======== STORED DATA ========
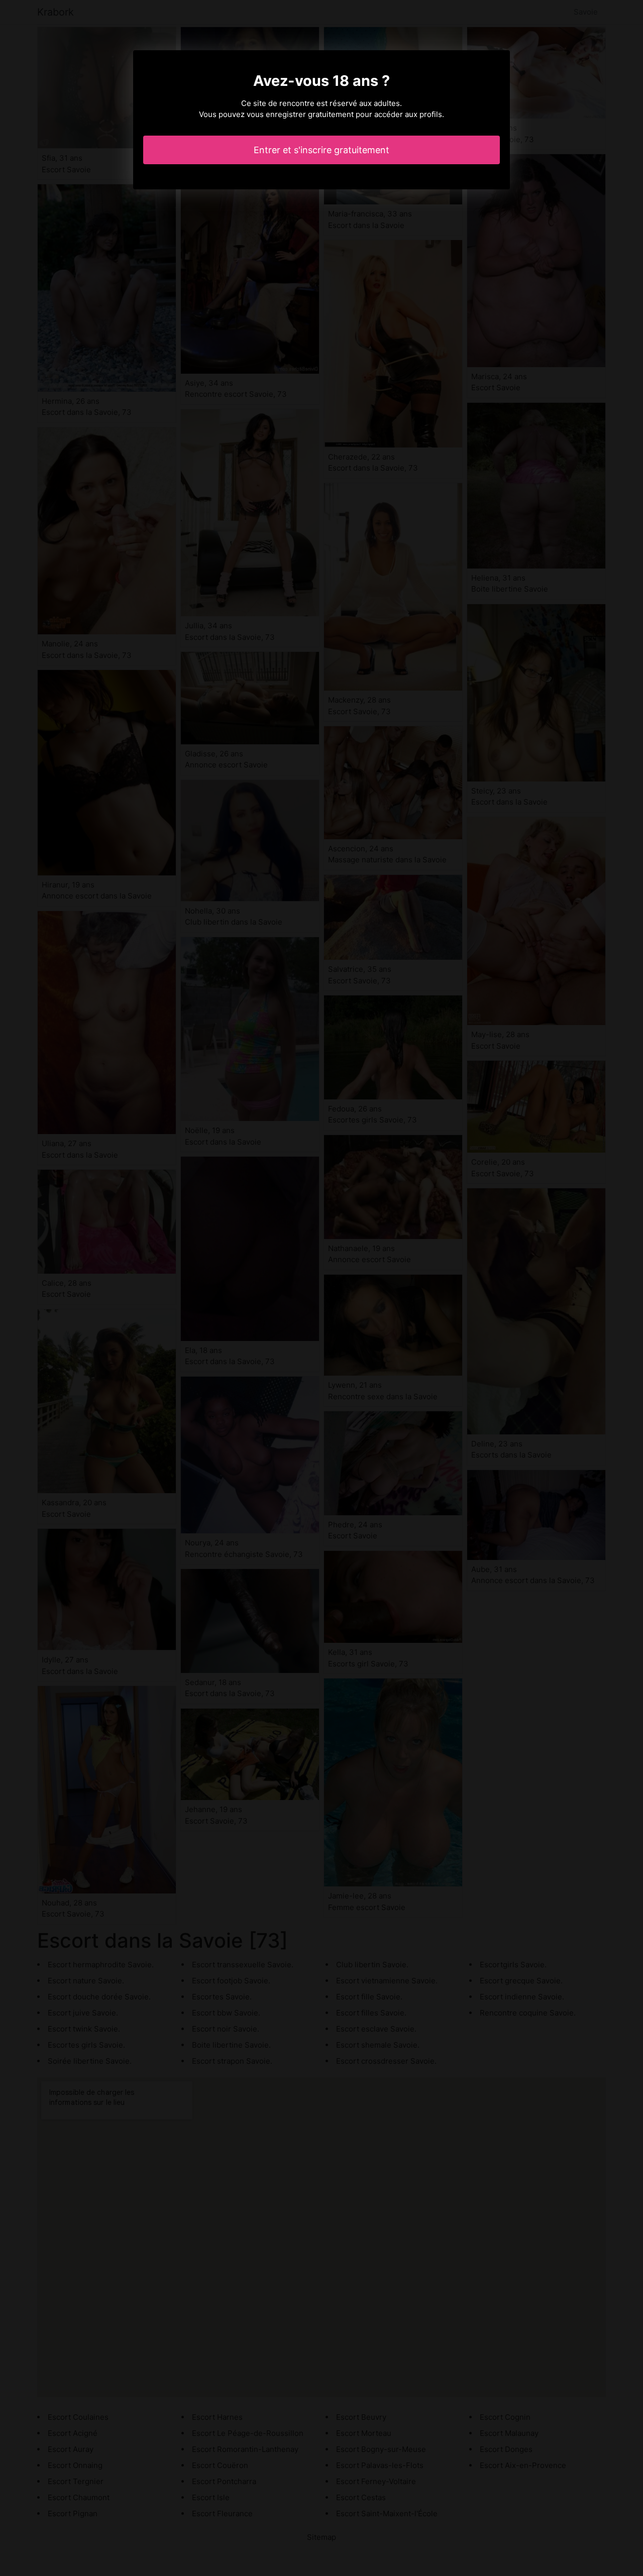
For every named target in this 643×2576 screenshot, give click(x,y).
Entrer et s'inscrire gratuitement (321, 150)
========
======== STORED DATA ========
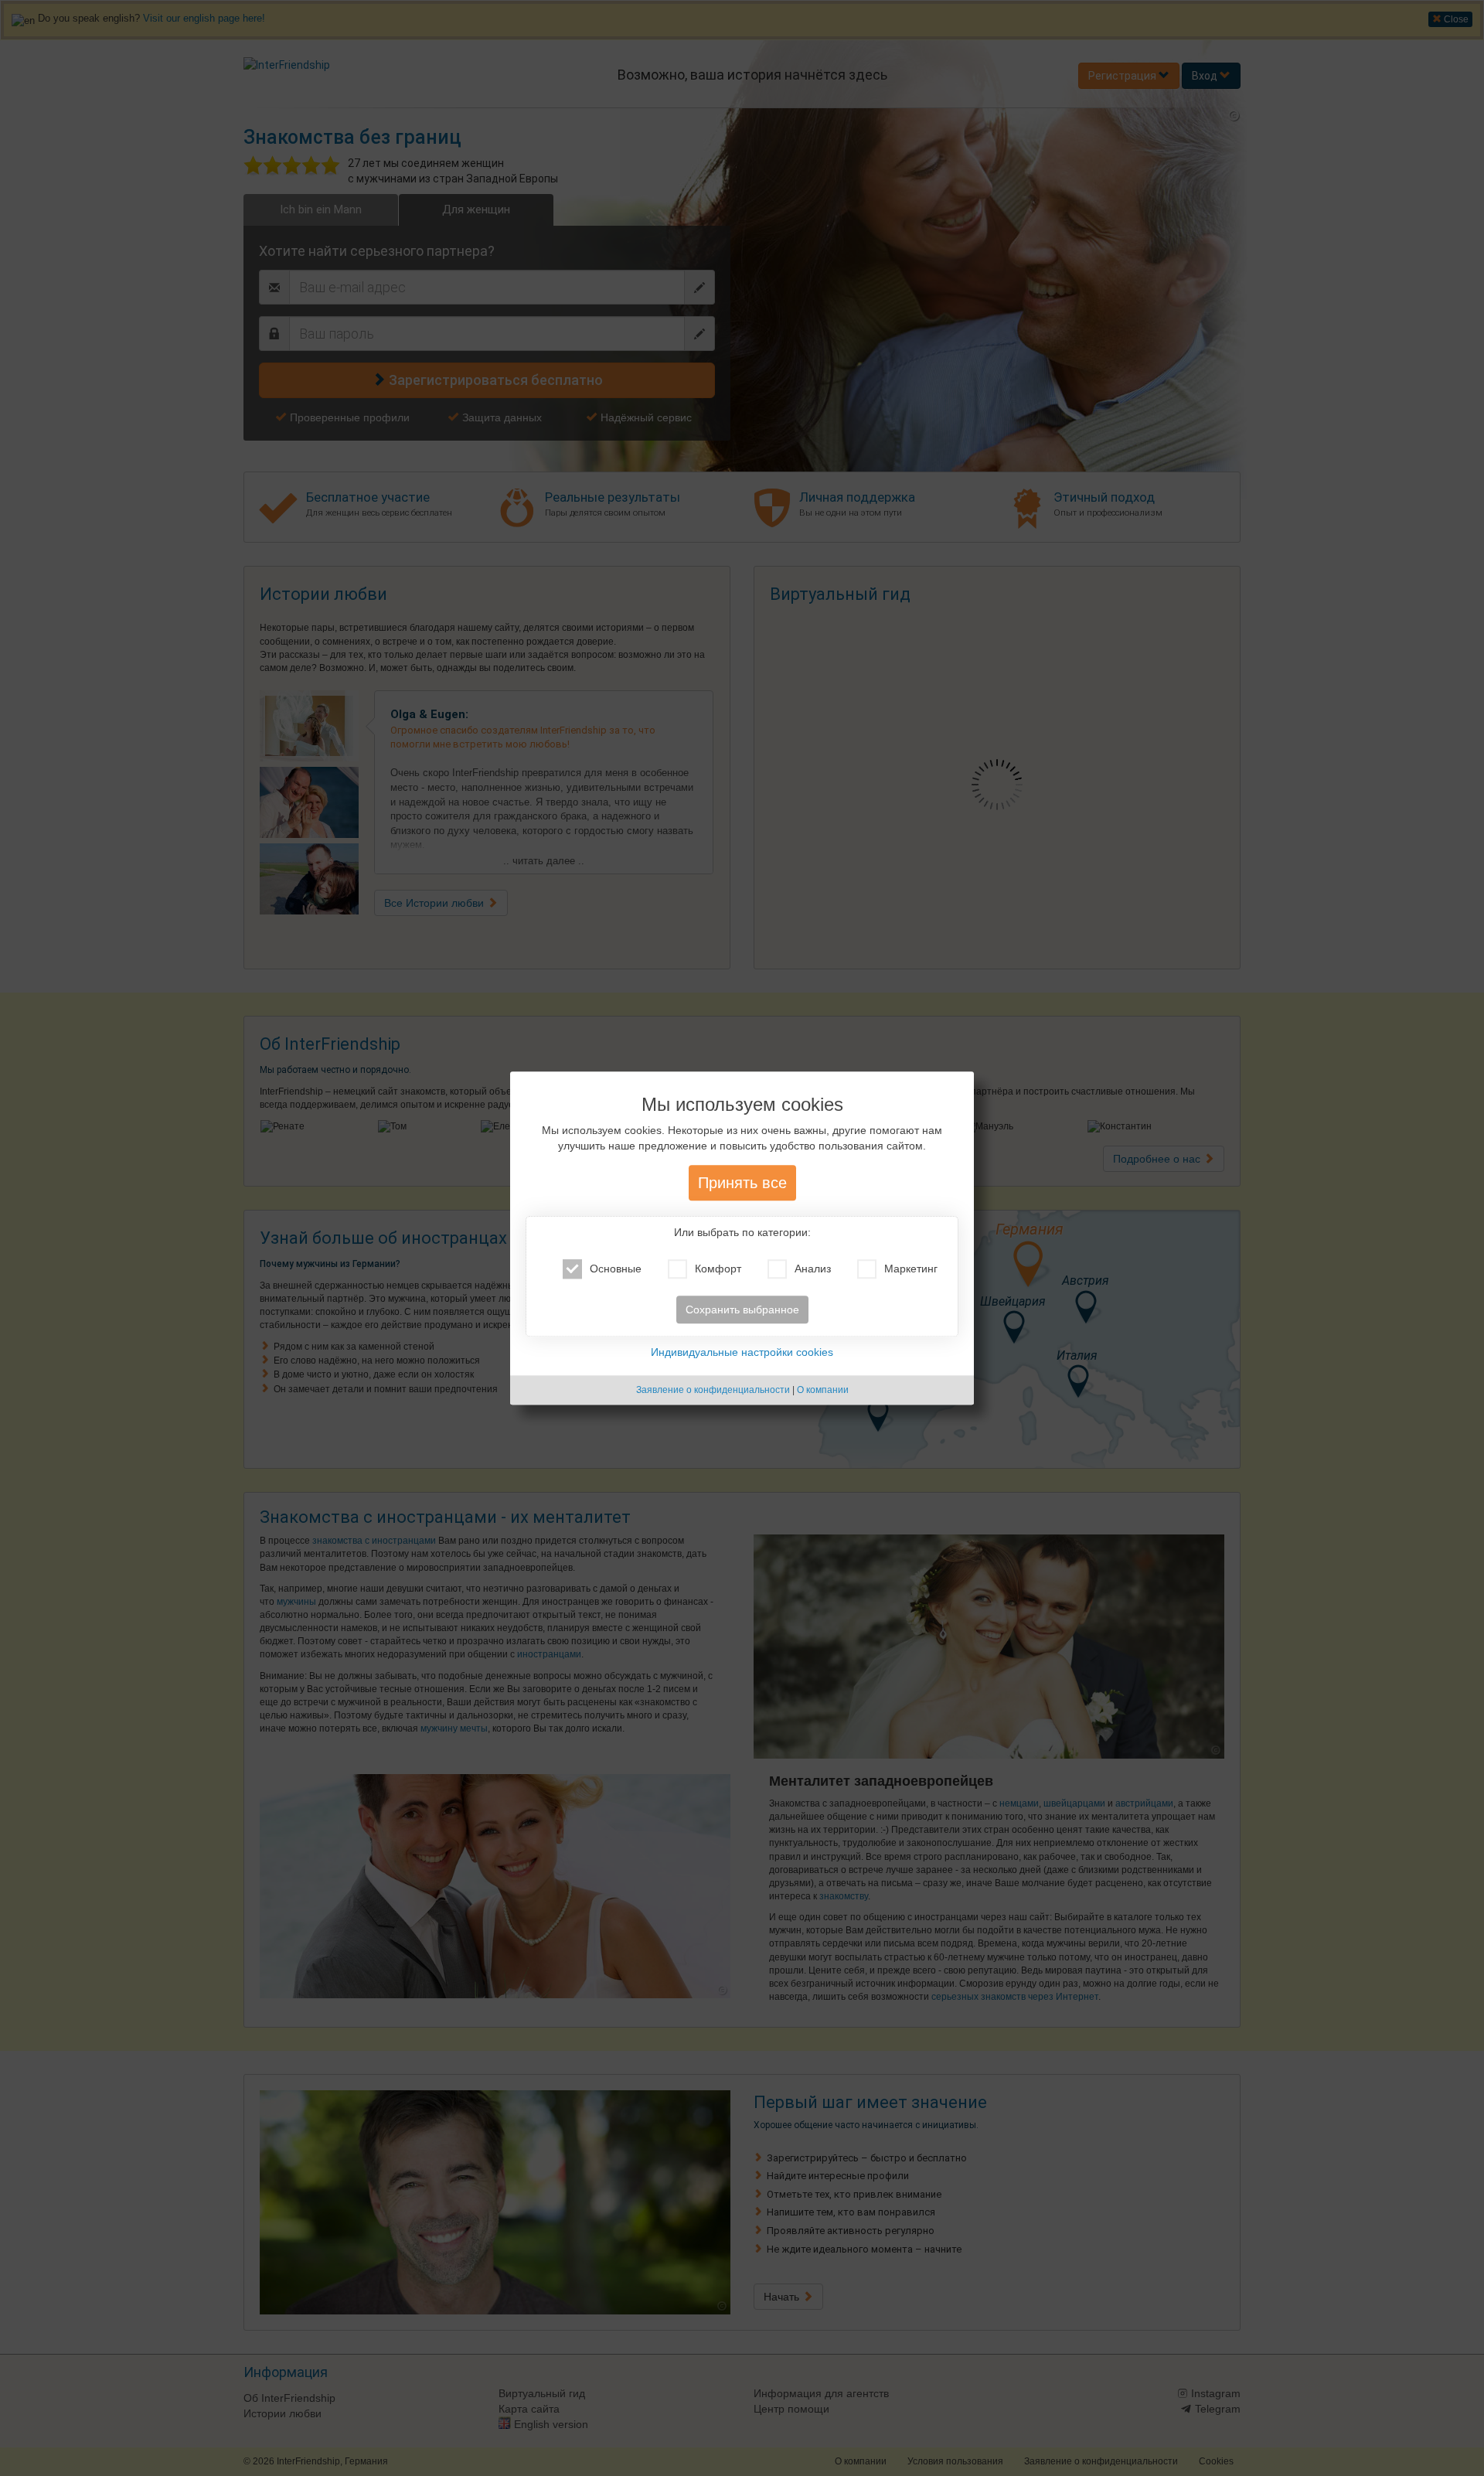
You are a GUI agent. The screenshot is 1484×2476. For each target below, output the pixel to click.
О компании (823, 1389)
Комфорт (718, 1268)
========
ASSIGNMENT
Go back to the listing above. Copy word for word the lines from the one with "You are a GUI" through the one with "Комфорт (718, 1268)", and nothing more.

PROBLEM SOLUTION
You are a GUI agent. The screenshot is 1484×2476. For each target below, output the pixel to click.
О компании (823, 1389)
Комфорт (718, 1268)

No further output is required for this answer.